What are SLAs, SLOs, and SLIs?
It’s likely that you have set Service Level Agreements (SLAs) with your customers. These are promises that your product will meet certain performance benchmarks, like uptime and responsiveness, and if breached, require you to provide some sort of compensation to them. In order to meet these agreements, you need to monitor your system and receive alerts when performance hits a point that threatens breaking an SLA.
But you don’t want to set up these alerts and monitors at the point where they do break an SLA. Instead, you want to be alerted well before SLAs come even close to being broken. This is what Service Level Objectives (SLOs) are. They are the contracts of performance you make internally, that when broken, alert you to the problem so that you have time to address it before an SLA is broken. Best practice is to set alerts that warn you when your app is breaking an SLO.

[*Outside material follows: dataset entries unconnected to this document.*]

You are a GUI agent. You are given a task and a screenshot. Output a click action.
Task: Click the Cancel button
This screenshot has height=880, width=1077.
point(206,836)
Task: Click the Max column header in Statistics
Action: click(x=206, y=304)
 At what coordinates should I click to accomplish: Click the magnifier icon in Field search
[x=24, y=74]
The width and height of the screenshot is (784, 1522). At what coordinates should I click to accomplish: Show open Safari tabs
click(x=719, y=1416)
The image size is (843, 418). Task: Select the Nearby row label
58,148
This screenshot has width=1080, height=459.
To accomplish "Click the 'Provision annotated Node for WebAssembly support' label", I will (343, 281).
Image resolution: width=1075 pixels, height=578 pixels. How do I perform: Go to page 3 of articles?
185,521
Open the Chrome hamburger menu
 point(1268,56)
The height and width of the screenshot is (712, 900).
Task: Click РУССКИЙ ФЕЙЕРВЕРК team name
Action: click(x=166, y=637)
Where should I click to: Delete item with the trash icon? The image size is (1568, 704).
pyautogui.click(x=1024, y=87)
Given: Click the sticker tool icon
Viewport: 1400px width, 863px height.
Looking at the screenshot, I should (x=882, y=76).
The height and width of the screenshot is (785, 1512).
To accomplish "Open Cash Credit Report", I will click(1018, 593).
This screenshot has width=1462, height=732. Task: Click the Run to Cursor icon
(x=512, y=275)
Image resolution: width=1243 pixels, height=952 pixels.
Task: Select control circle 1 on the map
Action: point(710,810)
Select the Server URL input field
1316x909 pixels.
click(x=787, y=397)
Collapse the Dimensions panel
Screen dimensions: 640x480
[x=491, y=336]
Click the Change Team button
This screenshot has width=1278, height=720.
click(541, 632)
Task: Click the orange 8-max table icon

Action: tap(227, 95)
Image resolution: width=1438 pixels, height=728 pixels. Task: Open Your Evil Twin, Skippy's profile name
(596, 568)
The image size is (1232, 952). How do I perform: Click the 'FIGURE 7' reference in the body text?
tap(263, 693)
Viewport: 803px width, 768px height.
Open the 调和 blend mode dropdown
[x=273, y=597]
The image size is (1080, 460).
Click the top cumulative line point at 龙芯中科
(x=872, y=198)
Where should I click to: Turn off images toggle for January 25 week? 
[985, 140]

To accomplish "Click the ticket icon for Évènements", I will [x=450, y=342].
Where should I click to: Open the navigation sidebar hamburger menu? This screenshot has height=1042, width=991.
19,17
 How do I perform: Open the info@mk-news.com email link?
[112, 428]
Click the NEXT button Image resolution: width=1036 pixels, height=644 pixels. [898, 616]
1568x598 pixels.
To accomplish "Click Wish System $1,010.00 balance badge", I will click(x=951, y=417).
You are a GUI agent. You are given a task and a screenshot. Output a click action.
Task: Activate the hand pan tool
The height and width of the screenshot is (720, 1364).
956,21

Service Level Indicators (SLIs) are the tools that continuously measure your app’s performance and determine when it is breaking an SLO. Lightstep offers a number of different tools to use as SLIs. They use the instrumentation in your app to collect and visualize data reporting on its performance. There are two main categories of SLI tools: those that use tracing data and those that use metrics data.
Metrics SLI Tools
Lightstep’s metrics tools ingest metrics from third-parties to provide quantitative analysis about processes running inside your system. Dashboards allow you to group charts (queries into your data) to see performance at a glance. You create charts on the dashboards using detailed queries that can include multiple metrics and you can apply formulas to return the data you want. You can group the results for deeper understanding and choose the chart type that provides the best visualization.
When you notice any deviations in your metric charts, you can use Change Intelligence to find the root cause. Change Intelligence links your metric data with trace data to find the components whose performance also changed during the metric deviation. You can immediately see what in your system may have caused a deviation.
Tracing SLI Tools
Lightstep’s tracing tools use the tracing data from your instrumented services to provide insights into the requests running through your system. You can easily spot latency and errors caused by issues in your code. For example, you can find errors caused by too many requests, or latency caused by an operation incorrectly handling the cache. Lightstep uses Streams to monitor and visualize your tracing SLIs.
This image shows a Stream for the
/api/get-profile operation on the
android service. It provides a timeseries chart showing latency at different percentiles, along with operation and error rate. When you hover over the latency series, you can view individual spans as dots in a scatterplot. This makes it very easy to see the actual distribution of latency and immediately notice outliers. Dots in red are spans with errors. You can click on any of the dots to open the full trace in Trace view.
Learn more about Streams here.
Seeing the data is great, but a true SLI must be able to notify you when an SLO is in danger. You can set alerts on both metrics and Streams that send notifications whenever a configured threshold has been crossed.
For metrics, you set thresholds based on a metric query.
For Streams, you set thresholds based on latency, error, or operation rate.
Destinations determine where the alerts are sent. Lightstep supports many built-in integrations as well as webhooks.Links in the alert take you into Lightstep where you can start your investigation.